Task 1:
Answer these questions about the article on donated respirators, each on its own line, marking your answers (a), (b) and (c):
(a) How many preschools will receive medical air compressor units?
(b) In honor of what week were the units donated?
(c) What does Metro-med sell?
Task 2: Can you rewrite the respirator article from "Preschoolers with asthma" up to and including "breathing during surgery.", with "units" changed to "machines"?
Task 3: Pick up the article about respirators donated to preschools right after its final sentence and keep writing.
Top of Text
Preschoolers with asthma can breathe easier now that they have their own respirators at school.

Throughout the week, 20 preschools in Goleta, Santa Barbara and Carpinteria will receive medical air compressor units. Santa Barbara Cottage Hospital, along with Metro-med, a company that sells home respiratory and medical equipment, donated the units in honor of Respiratory Care Week.

“Nowadays, schools often can’t afford pencils, let alone respirators,” said Paul Sherman, a respiratory care practitioner at Cottage Hospital.

Respiratory care practitioners treat patients with asthma, help diagnose sleep disorders and work with anesthesiologists to watch a patient’s breathing during surgery.

Sherman said he previously thought that respirators were not allowed in public schools. When he discovered otherwise, he began looking into donating the units to local schools. Sherman said many children need to use a respirator because other treatment options, such as an inhaler, are too difficult for them to perform.
Bottom of Text
Top of Information
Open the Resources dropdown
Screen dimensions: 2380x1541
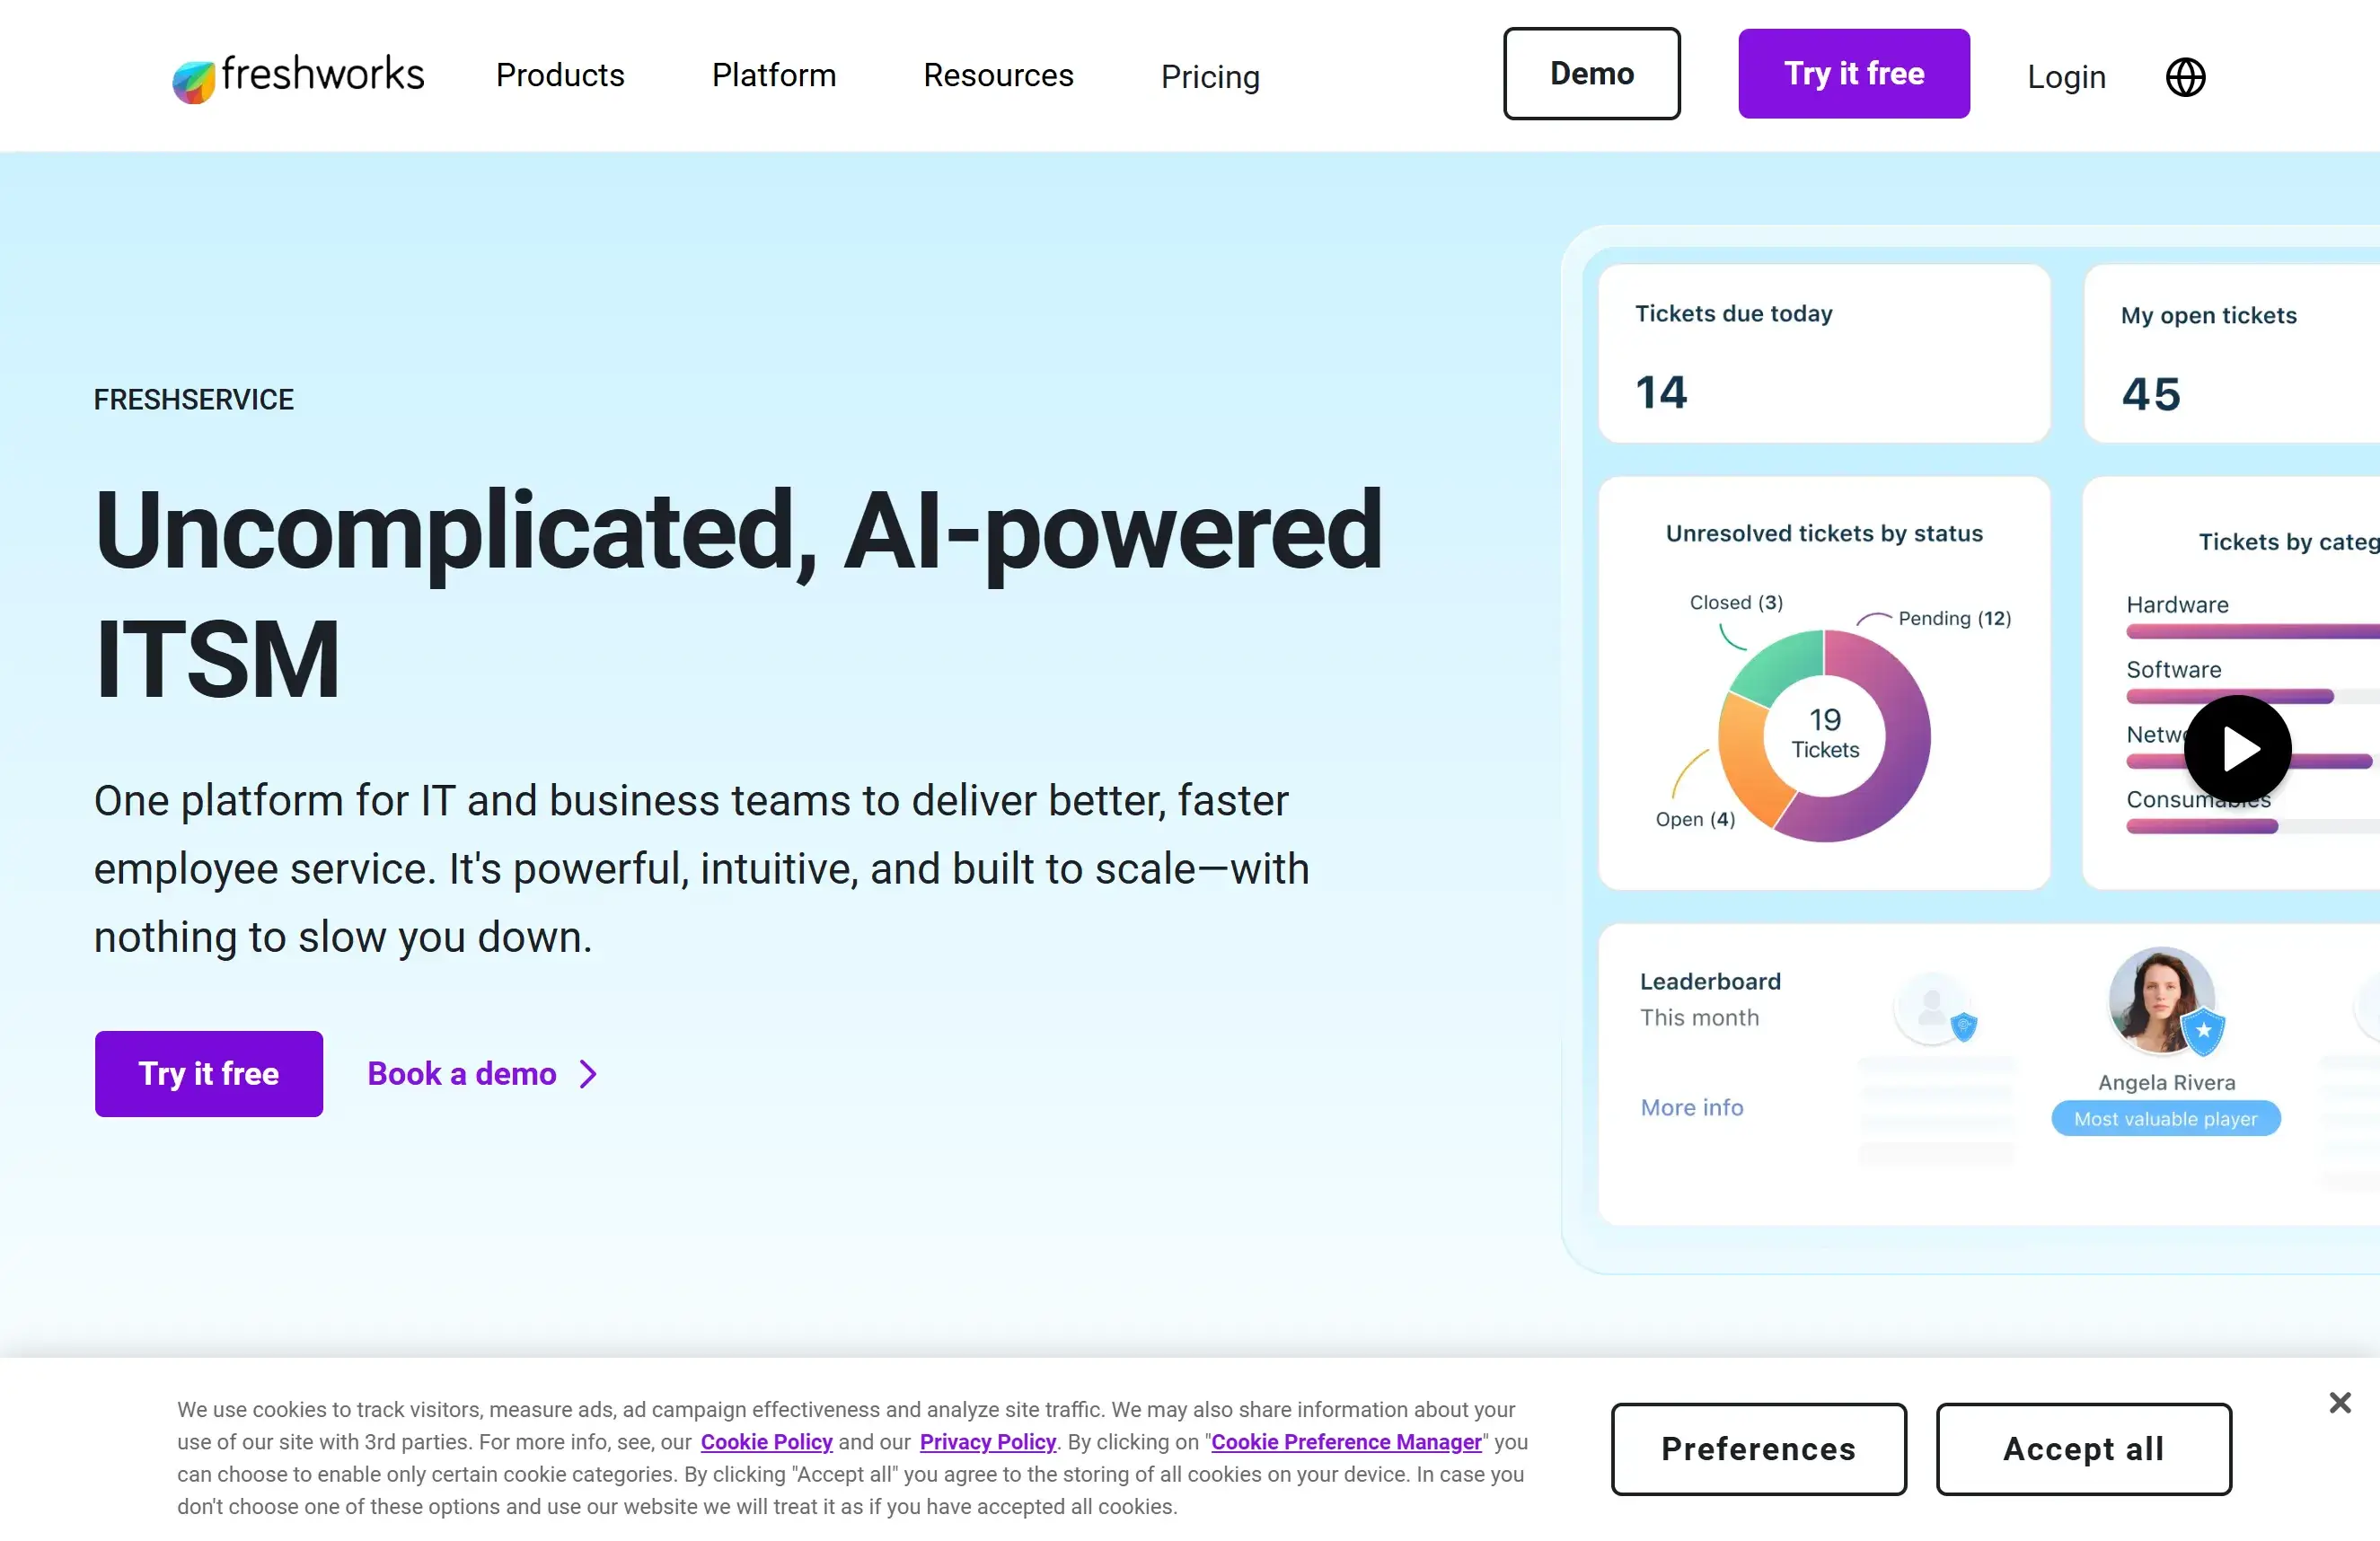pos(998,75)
Bottom of Information
Top of Information
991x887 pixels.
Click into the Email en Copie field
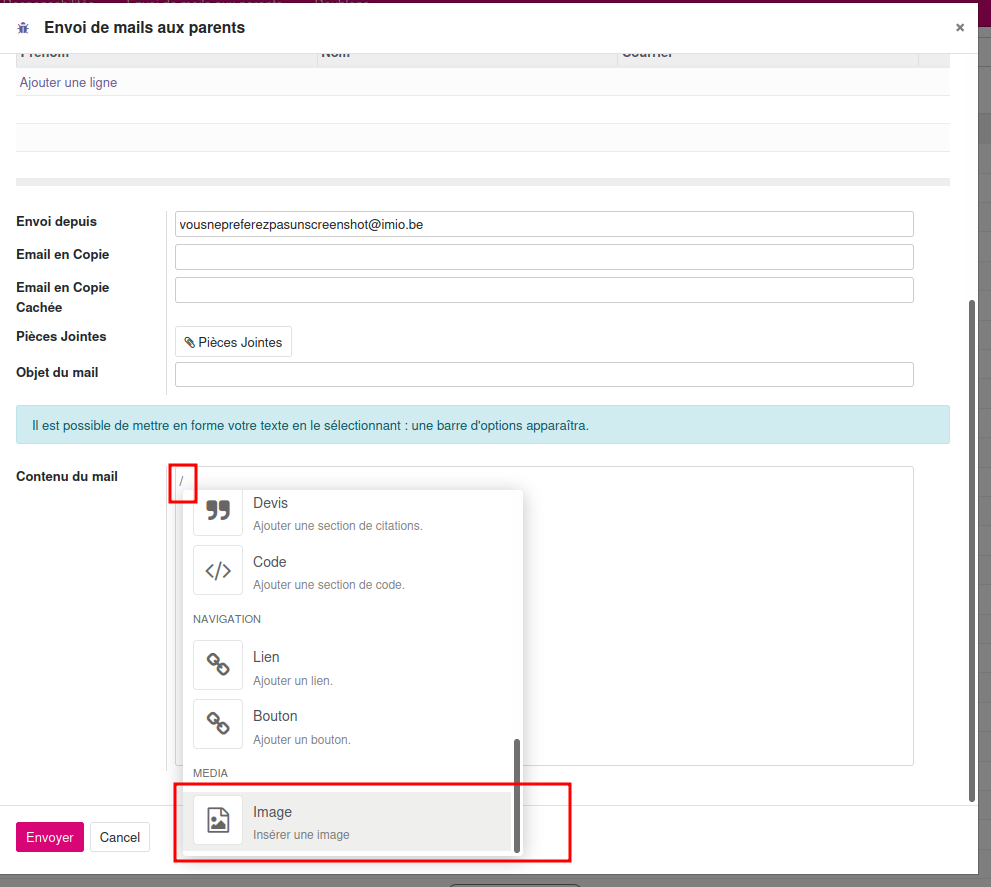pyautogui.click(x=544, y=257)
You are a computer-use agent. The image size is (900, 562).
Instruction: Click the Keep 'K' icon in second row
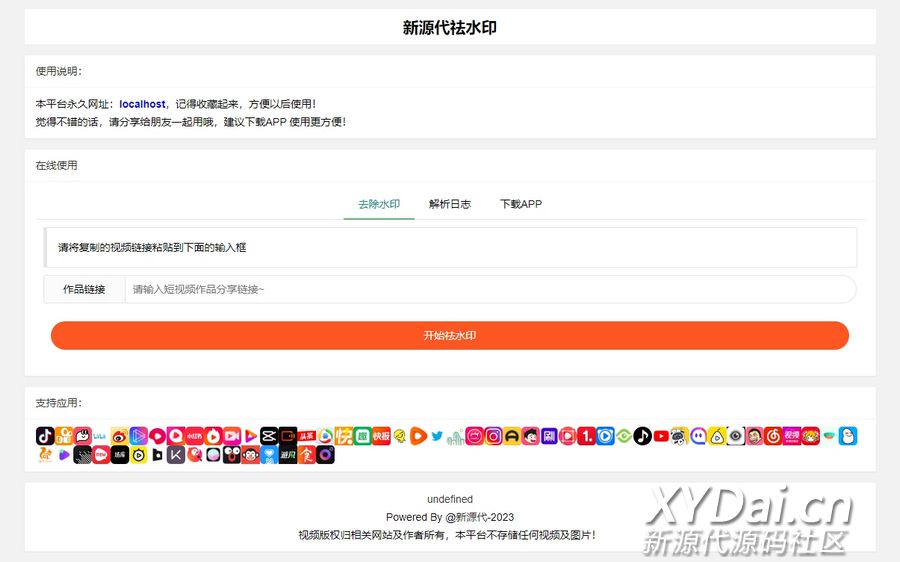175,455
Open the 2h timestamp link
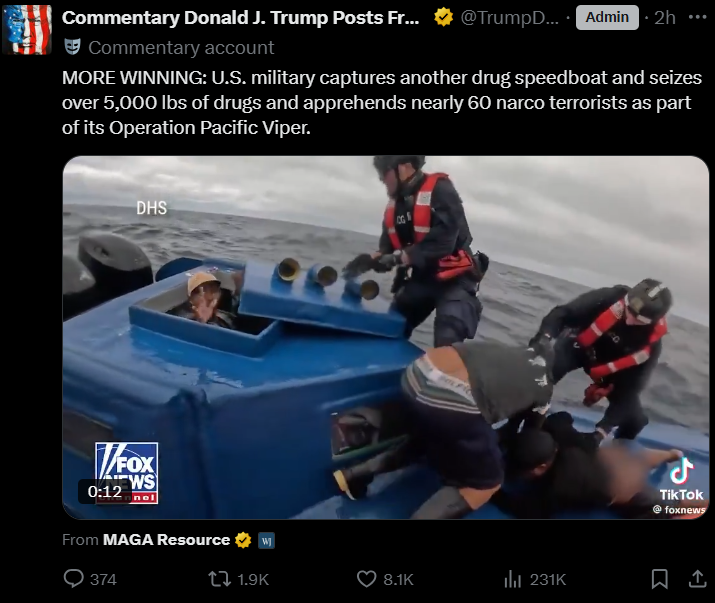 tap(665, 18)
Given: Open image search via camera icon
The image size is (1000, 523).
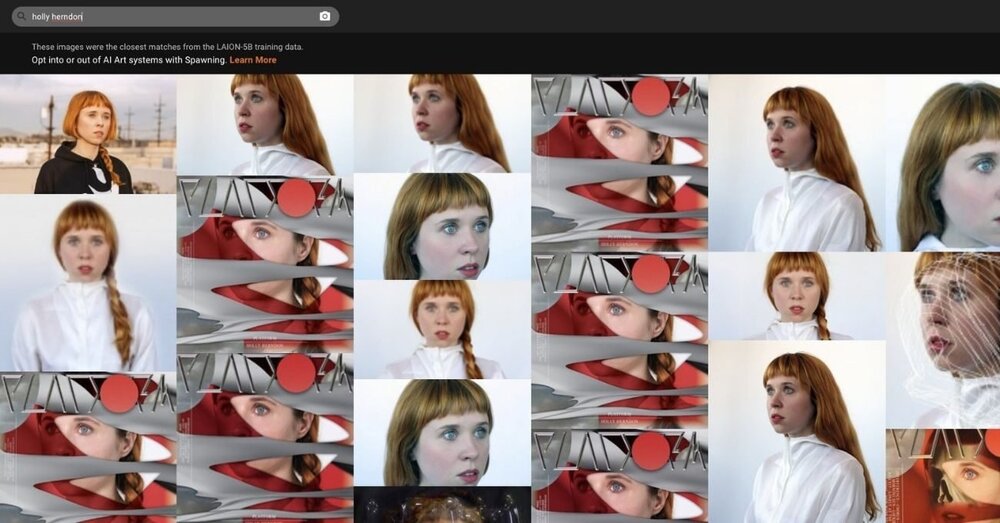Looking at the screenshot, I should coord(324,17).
Bottom of Information
Result 1:
(a) 20
(b) Respiratory Care Week
(c) Home respiratory and medical equipment

Result 2:
Preschoolers with asthma can breathe easier now that they have their own respirators at school.

Throughout the week, 20 preschools in Goleta, Santa Barbara and Carpinteria will receive medical air compressor machines. Santa Barbara Cottage Hospital, along with Metro-med, a company that sells home respiratory and medical equipment, donated the machines in honor of Respiratory Care Week.

“Nowadays, schools often can’t afford pencils, let alone respirators,” said Paul Sherman, a respiratory care practitioner at Cottage Hospital.

Respiratory care practitioners treat patients with asthma, help diagnose sleep disorders and work with anesthesiologists to watch a patient’s breathing during surgery.

Result 3:
The Isla Vista Youth Project is one of the preschools that will receive the new respirators.

“More and more children are coming down with asthma, and the disease, if untreated, can become fatal,” IVYP director Kim Prendergast said.

The IVYP, located at 892 Camino del Sur, provides preschool and after-school services to more than 100 children daily. Prendergast said that previously, children had to bring their own respirators to the center, and children who were without health insurance did not have access to a respirator.

“We have staff professionally trained to use the respirators, and these donated respirators are definitely something that can be put to good use,” Prendergast said.